(RECORDED INFORMATION Opens)
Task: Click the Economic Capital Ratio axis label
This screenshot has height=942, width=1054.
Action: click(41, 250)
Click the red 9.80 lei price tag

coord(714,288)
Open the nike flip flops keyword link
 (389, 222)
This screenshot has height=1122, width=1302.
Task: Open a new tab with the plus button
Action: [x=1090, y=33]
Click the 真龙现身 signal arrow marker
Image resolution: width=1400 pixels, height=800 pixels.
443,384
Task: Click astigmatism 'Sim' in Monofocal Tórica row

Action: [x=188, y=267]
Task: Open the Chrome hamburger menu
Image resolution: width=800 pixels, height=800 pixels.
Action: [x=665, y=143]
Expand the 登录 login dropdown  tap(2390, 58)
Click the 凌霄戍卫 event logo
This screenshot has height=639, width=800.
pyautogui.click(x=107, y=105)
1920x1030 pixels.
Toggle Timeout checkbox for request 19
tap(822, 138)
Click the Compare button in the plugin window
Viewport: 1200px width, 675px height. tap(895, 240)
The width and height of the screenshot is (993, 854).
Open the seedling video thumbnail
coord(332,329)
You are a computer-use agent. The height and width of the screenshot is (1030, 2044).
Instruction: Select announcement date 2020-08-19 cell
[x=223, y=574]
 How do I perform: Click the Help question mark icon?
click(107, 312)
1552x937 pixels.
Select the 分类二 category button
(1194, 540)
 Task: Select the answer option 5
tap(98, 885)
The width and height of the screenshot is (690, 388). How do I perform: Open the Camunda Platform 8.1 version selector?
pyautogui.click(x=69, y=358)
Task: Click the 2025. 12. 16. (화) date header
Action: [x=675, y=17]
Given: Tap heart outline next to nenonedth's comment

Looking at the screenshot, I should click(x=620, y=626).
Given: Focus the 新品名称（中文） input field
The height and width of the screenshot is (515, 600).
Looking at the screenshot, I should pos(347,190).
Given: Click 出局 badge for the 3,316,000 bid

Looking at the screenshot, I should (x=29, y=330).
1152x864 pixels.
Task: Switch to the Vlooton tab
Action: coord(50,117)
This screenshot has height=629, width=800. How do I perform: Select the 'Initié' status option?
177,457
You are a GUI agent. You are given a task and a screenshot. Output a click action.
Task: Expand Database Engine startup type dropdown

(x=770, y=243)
(RECORDED INFORMATION Closes)
Say how many lines in the data above contain the string "agent", and give no other output.

2